:: Records for the task

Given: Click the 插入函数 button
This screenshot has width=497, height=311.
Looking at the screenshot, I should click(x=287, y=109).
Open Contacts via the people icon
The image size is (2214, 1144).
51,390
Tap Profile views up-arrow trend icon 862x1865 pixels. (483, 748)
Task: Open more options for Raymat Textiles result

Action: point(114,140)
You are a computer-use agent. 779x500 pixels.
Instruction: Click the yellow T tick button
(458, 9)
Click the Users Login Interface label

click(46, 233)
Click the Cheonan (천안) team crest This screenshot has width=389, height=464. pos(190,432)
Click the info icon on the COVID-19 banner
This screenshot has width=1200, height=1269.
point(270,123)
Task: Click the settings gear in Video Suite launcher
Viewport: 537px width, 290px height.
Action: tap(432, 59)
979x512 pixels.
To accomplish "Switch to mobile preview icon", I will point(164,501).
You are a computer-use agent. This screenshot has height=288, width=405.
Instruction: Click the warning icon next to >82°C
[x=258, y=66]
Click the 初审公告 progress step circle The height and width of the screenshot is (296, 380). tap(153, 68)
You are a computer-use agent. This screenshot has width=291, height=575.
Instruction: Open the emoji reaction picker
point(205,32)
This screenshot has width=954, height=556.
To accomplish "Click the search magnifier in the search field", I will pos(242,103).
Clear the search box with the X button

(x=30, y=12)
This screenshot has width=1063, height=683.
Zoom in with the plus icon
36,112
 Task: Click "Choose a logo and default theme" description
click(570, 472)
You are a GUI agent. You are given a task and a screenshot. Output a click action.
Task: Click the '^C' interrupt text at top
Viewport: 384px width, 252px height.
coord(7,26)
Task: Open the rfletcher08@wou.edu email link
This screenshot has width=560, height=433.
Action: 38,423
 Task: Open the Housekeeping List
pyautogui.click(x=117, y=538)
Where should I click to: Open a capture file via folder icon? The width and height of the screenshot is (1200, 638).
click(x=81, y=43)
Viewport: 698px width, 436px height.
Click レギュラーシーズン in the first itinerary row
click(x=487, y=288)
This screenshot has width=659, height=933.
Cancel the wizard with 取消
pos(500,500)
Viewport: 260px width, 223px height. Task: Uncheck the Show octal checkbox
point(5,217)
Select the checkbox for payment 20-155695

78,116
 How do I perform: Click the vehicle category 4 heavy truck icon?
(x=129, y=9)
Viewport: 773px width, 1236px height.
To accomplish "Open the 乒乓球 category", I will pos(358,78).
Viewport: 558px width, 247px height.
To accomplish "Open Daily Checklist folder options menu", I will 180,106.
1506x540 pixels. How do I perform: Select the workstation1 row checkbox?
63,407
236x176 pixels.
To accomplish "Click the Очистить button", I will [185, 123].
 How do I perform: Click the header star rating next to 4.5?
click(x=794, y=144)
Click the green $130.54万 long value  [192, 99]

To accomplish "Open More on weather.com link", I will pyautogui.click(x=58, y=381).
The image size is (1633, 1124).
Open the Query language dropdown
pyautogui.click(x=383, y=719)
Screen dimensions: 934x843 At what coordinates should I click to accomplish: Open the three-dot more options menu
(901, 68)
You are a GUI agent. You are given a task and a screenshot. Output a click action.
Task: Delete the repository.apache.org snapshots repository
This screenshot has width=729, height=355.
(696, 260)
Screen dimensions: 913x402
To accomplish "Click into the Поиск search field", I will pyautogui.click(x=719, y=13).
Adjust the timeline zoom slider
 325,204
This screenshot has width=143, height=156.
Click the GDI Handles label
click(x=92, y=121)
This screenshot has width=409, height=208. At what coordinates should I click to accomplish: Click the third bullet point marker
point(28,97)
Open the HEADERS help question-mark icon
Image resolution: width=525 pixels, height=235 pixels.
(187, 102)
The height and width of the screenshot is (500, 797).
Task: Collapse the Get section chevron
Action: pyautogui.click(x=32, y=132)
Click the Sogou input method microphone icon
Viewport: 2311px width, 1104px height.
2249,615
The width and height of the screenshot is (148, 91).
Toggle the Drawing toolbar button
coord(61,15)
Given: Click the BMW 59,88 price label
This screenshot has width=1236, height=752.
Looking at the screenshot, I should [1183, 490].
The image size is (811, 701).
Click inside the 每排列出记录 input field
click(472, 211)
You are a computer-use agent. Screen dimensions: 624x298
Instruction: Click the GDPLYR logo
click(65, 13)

::::

=== Objective ===
Reproduce all of the items above verbatim, line for line, without altering any character.

=== Response for this exercise ===
Given: Click the 插入函数 button
This screenshot has width=497, height=311.
Looking at the screenshot, I should click(x=287, y=109).
Open Contacts via the people icon
The image size is (2214, 1144).
51,390
Tap Profile views up-arrow trend icon 862x1865 pixels. (483, 748)
Task: Open more options for Raymat Textiles result

Action: point(114,140)
You are a computer-use agent. 779x500 pixels.
Instruction: Click the yellow T tick button
(458, 9)
Click the Users Login Interface label

click(46, 233)
Click the Cheonan (천안) team crest This screenshot has width=389, height=464. pos(190,432)
Click the info icon on the COVID-19 banner
This screenshot has width=1200, height=1269.
point(270,123)
Task: Click the settings gear in Video Suite launcher
Viewport: 537px width, 290px height.
Action: tap(432, 59)
979x512 pixels.
To accomplish "Switch to mobile preview icon", I will point(164,501).
You are a computer-use agent. This screenshot has height=288, width=405.
Instruction: Click the warning icon next to >82°C
[x=258, y=66]
Click the 初审公告 progress step circle The height and width of the screenshot is (296, 380). tap(153, 68)
You are a computer-use agent. This screenshot has width=291, height=575.
Instruction: Open the emoji reaction picker
point(205,32)
This screenshot has width=954, height=556.
To accomplish "Click the search magnifier in the search field", I will pos(242,103).
Clear the search box with the X button

(x=30, y=12)
This screenshot has width=1063, height=683.
Zoom in with the plus icon
36,112
 Task: Click "Choose a logo and default theme" description
click(570, 472)
You are a GUI agent. You are given a task and a screenshot. Output a click action.
Task: Click the '^C' interrupt text at top
Viewport: 384px width, 252px height.
coord(7,26)
Task: Open the rfletcher08@wou.edu email link
This screenshot has width=560, height=433.
Action: 38,423
 Task: Open the Housekeeping List
pyautogui.click(x=117, y=538)
Where should I click to: Open a capture file via folder icon? The width and height of the screenshot is (1200, 638).
click(x=81, y=43)
Viewport: 698px width, 436px height.
Click レギュラーシーズン in the first itinerary row
click(x=487, y=288)
This screenshot has width=659, height=933.
Cancel the wizard with 取消
pos(500,500)
Viewport: 260px width, 223px height. Task: Uncheck the Show octal checkbox
point(5,217)
Select the checkbox for payment 20-155695

78,116
 How do I perform: Click the vehicle category 4 heavy truck icon?
(x=129, y=9)
Viewport: 773px width, 1236px height.
To accomplish "Open the 乒乓球 category", I will pos(358,78).
Viewport: 558px width, 247px height.
To accomplish "Open Daily Checklist folder options menu", I will 180,106.
1506x540 pixels. How do I perform: Select the workstation1 row checkbox?
63,407
236x176 pixels.
To accomplish "Click the Очистить button", I will [185, 123].
 How do I perform: Click the header star rating next to 4.5?
click(x=794, y=144)
Click the green $130.54万 long value  [192, 99]

To accomplish "Open More on weather.com link", I will pyautogui.click(x=58, y=381).
The image size is (1633, 1124).
Open the Query language dropdown
pyautogui.click(x=383, y=719)
Screen dimensions: 934x843 At what coordinates should I click to accomplish: Open the three-dot more options menu
(901, 68)
You are a GUI agent. You are given a task and a screenshot. Output a click action.
Task: Delete the repository.apache.org snapshots repository
This screenshot has width=729, height=355.
(696, 260)
Screen dimensions: 913x402
To accomplish "Click into the Поиск search field", I will pyautogui.click(x=719, y=13).
Adjust the timeline zoom slider
 325,204
This screenshot has width=143, height=156.
Click the GDI Handles label
click(x=92, y=121)
This screenshot has width=409, height=208. At what coordinates should I click to accomplish: Click the third bullet point marker
point(28,97)
Open the HEADERS help question-mark icon
Image resolution: width=525 pixels, height=235 pixels.
(187, 102)
The height and width of the screenshot is (500, 797).
Task: Collapse the Get section chevron
Action: pyautogui.click(x=32, y=132)
Click the Sogou input method microphone icon
Viewport: 2311px width, 1104px height.
2249,615
The width and height of the screenshot is (148, 91).
Toggle the Drawing toolbar button
coord(61,15)
Given: Click the BMW 59,88 price label
This screenshot has width=1236, height=752.
Looking at the screenshot, I should [1183, 490].
The image size is (811, 701).
Click inside the 每排列出记录 input field
click(472, 211)
You are a computer-use agent. Screen dimensions: 624x298
Instruction: Click the GDPLYR logo
click(65, 13)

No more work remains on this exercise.